▶ [Exercise instructions]:
Beneath this instruction is a listing; print exactly the lines in it starting at the line that contains "You are a GUI" and going through the line that contains "The height and".

▶ [Provided records]:
*** Block opens ***

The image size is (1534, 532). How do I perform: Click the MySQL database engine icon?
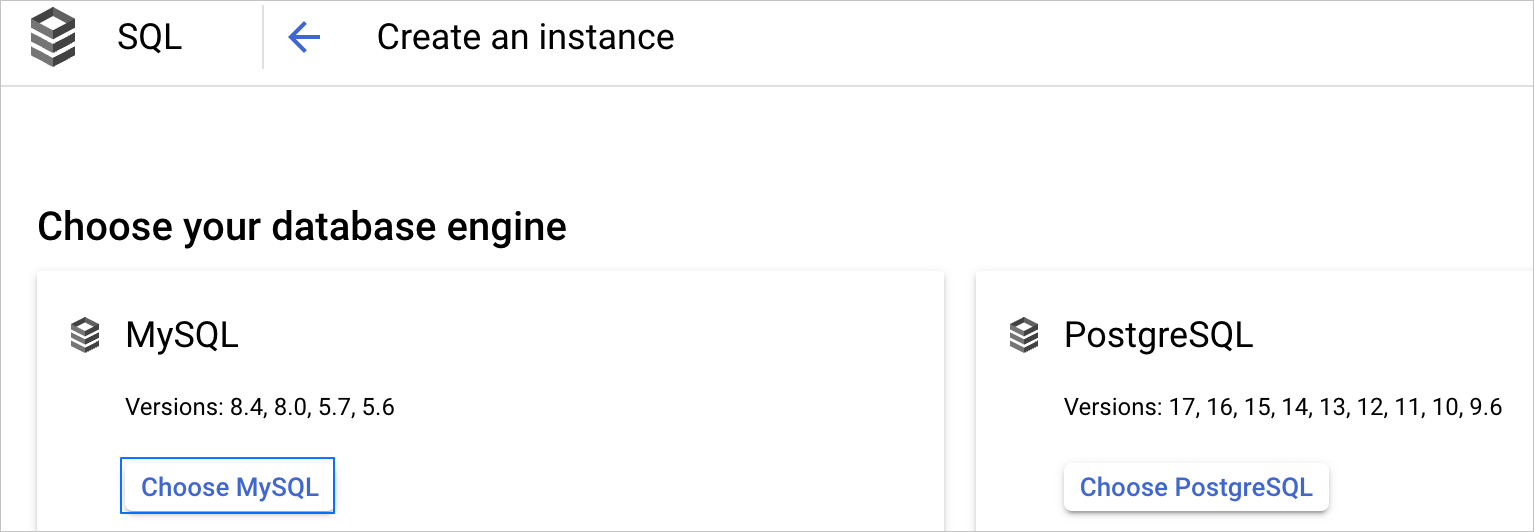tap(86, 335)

*** Block closes ***
*** Block opens ***

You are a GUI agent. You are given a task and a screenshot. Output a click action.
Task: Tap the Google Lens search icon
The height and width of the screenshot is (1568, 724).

*** Block closes ***

▶ [Output of the exercise]:
You are a GUI agent. You are given a task and a screenshot. Output a click action.
Task: Tap the Google Lens search icon
The height and width of the screenshot is (1568, 724).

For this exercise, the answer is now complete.